Тетя замолчала. Я чувствовал ее беспокойство и старание оттянуть рассказ о последних часах жизни Обрекара. Я не торопил ее. Смотрел на долину и размышлял о жизни людей, которые в этом ущелье «надрываются бог знает столько лет из-за миски поленты, ложки фасоли и кружки сыворотки».

Вечер незаметно приближался. Тетя вытирала лицо и время от времени бросала на меня быстрые взгляды, может, ждала моего вопроса. Но я молчал. И она начала сама.

— Его схватили! — внезапно сказала она изменившимся голосом, как будто принялась читать новую главу. И дальше говорила твердо и быстро, словно решив поскорее прочесть эту тяжкую главу: — Было это пятнадцатого августа, я уже говорила. Я была у них. Вечером. Сидели в горнице. Мы с Обрекарицей носки вязали, Обрекар чинил грабли, а Борис спал на печи — мальчишки за день набегаются, засыпают быстро. Разговор не клеился. Начали и про то, и про это, но слова иссякали как заколдованные. Что бы там ни говорили, а предчувствие существует: человек ощущает приближение беды. Мы прислушивались к малейшему шуму. И в конце концов услышали шаги. В этом не было ничего удивительного, ведь они приходили каждую ночь, почти каждую, в любое время, дом-то стоял на отшибе. К тому же своих людей, хороших людей узнаешь по шагам. А это не были шаги добрых людей. Под окном специально стояли вилы, и партизаны стучали ими в окно, как было условлено. На этот раз никто не постучал. Шаги раздавались возле дома. Громкие. И долго. Целую вечность. Потом громыхнул удар в двери. Резкий и грубый. Мы переглянулись.
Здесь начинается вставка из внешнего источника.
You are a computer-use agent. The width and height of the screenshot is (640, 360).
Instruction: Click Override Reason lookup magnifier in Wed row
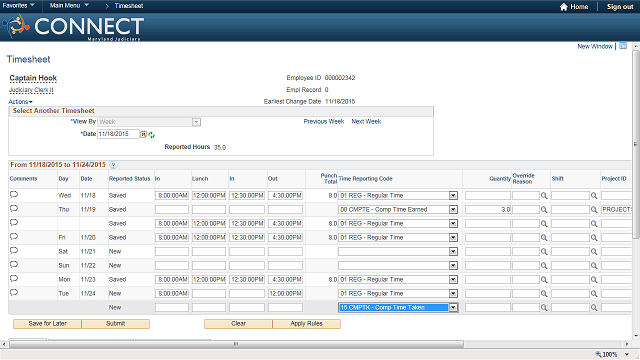pos(544,196)
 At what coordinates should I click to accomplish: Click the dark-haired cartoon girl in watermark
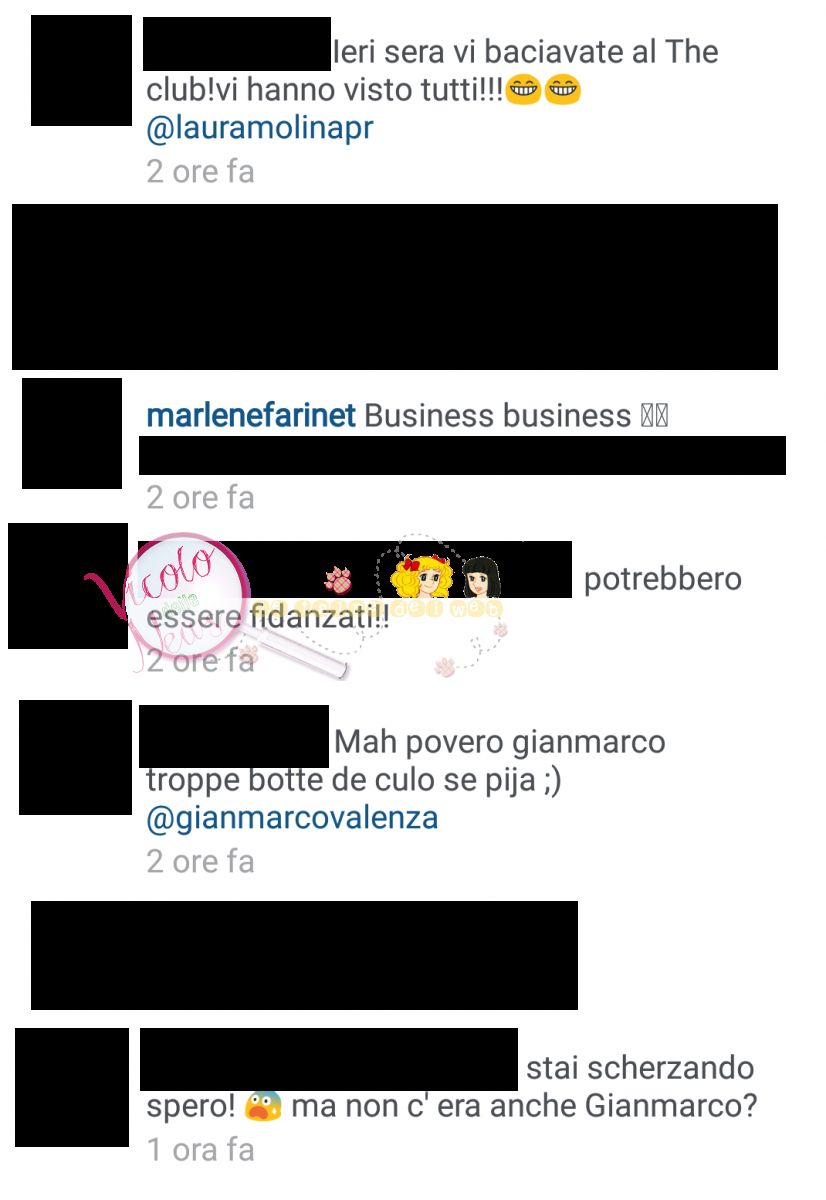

На какую-то долю мгновения замерли. Обрекар спокойно встал, потряс мальчика за плечо, снял его с печи на пол. «Борис, они пришли», — только и сказал. Мальчик все понял и стиснул челюсти, словно приготовился к схватке. Снова раздался удар в двери. Обрекар окинул нас взглядом, очень цепким и в то же время очень теплым. Мы поняли его. Дело плохо. И все-таки это было не так страшно, как я представляла себе раньше. Обрекар медленно подошел к двери и открыл ее. Они ринулись в дом все разом, однако прошло какое-то время, прежде чем они ворвались в горницу с винтовками наперевес. «Руки вверх!» — орали они и свирепо таращились на нас. Свора домобранов. Последними ввалились длинный, костистый немецкий офицер и толстый комиссар Бики из Толмина, тот самый, который арестовывал тебя пятнадцать лет назад. Эта итальянская нечисть по-прежнему оставалась в Толмине. Ведь он был такой мясник, что многие немцы могли брать с него пример. Я не понимаю, почему лондонское радио ругает только немцев, как будто итальянцы никого пальцем не тронули?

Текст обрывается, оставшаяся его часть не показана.